Breve reflexão de como era a inclusão antes e depois.

*O que era*
 A deficiência mental coloca em xeque a função primordial da escola comum que é a produção do conhecimento, pois o aluno com essa deficiência tem uma maneira própria de lidar com o saber que, invariavelmente, não corresponde ao ideal da escola. Na verdade, não corresponder ao esperado pode acontecer com todo e qualquer aluno, mas os alunos com deficiência mental denunciam a impossibilidade de atingir esse ideal, de forma tácita. Eles não permitem que a escola dissimule essa verdade. As outras deficiências não abalam tanto a escola comum, pois não tocam no cerne e no motivo da sua urgente transformação: entender a produção do conhecimento acadêmico como uma conquista individual.
 O aluno com deficiência mental tem dificuldade de construir conhecimento como os demais e de demonstrar a sua capacidade cognitiva, principalmente nas escolas que mantêm um modelo conservador de atuação e uma gestão autoritária e centralizadora. Essas escolas apenas acentuam a deficiência e, em conseqüência, aumentam a inibição, reforçam os sintomas existentes e agravam as dificuldades do aluno com deficiência mental. Tal situação ilustra o que a definição da Organização Mundial de Saúde - OMS de 2001 e a Convenção da Guatemala acusam como agravante da situação de deficiência.
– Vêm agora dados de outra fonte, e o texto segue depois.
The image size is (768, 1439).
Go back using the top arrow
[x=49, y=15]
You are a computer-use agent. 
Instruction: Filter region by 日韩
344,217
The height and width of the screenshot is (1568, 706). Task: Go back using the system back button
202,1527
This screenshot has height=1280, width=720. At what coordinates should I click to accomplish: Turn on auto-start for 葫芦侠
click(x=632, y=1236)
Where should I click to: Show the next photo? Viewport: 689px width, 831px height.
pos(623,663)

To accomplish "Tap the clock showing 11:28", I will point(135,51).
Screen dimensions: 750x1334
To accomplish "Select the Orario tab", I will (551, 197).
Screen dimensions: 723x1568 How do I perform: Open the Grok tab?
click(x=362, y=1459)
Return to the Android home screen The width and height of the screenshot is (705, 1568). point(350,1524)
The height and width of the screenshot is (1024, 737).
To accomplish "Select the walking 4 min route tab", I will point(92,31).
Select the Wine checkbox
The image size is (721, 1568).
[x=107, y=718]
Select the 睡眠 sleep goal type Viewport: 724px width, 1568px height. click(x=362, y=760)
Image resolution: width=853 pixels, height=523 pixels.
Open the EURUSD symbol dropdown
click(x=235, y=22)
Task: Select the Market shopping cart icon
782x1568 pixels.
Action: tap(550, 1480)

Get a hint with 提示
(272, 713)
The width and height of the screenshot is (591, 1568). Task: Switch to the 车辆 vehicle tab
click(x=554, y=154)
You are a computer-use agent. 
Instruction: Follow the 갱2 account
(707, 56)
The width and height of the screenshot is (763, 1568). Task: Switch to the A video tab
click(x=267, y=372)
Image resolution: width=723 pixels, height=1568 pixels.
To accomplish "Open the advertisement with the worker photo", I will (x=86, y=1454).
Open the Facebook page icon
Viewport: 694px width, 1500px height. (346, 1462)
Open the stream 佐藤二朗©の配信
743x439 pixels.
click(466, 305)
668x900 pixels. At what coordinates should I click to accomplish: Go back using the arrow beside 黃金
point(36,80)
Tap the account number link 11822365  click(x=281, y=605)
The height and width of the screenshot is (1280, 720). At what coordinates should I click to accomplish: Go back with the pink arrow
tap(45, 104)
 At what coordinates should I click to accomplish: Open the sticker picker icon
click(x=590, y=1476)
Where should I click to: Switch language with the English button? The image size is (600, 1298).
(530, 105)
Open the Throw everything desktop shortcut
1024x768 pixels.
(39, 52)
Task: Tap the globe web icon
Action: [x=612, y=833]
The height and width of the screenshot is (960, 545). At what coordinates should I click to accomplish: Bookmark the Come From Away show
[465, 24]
 O caráter elitista, meritocrático, homogeneizador e competitivo dessas escolas oprimem o professor e o reduz a uma situação de isolamento e impotência, principalmente frente aos seus alunos com deficiência mental, pois são aqueles que mais amarram o desenvolvimento do processo escolar, em todos os seus níveis e séries. Diante disso, a saída encontrada pela maioria desses professores é desvencilhar-se desses alunos que não acompanham as turmas, encaminhando os para qualquer outro lugar que supostamente entenda como ensiná-los.
 O número de alunos categorizados como deficientes mentais foi ampliado enormemente, abrangendo todos aqueles que não demonstram bom aproveitamento escolar e com dificuldades de seguir as normas disciplinares da escola. O aparecimento de novas terminologias e outras contribuem para aumentar a confusão entre casos de deficiência mental e aqueles que apenas apresentam problemas na aprendizagem, por motivos que muitas vezes são devidos às próprias práticas escolares.
 Caso as escolas não mudarem, essa situação de excludência generalizada tenderá a aumentar, provocando cada vez mais queixas vazias e maior distanciamento da escola comum desse aluno que supostamente não aprende.
 O desconhecimento e a busca de soluções imediatistas para resolver a premência da observância do direito de todos a educação fez com que algumas escolas procurassem soluções paliativas, que envolvem todo tipo de adaptação: de currículos, de atividades, de avaliação, de atendimento em sala de aula que se destinam unicamente aos alunos com deficiência. Essas soluções continuam mantendo o caráter substitutivo da Educação Especial, especialmente quando
se trata de alunos com deficiência mental.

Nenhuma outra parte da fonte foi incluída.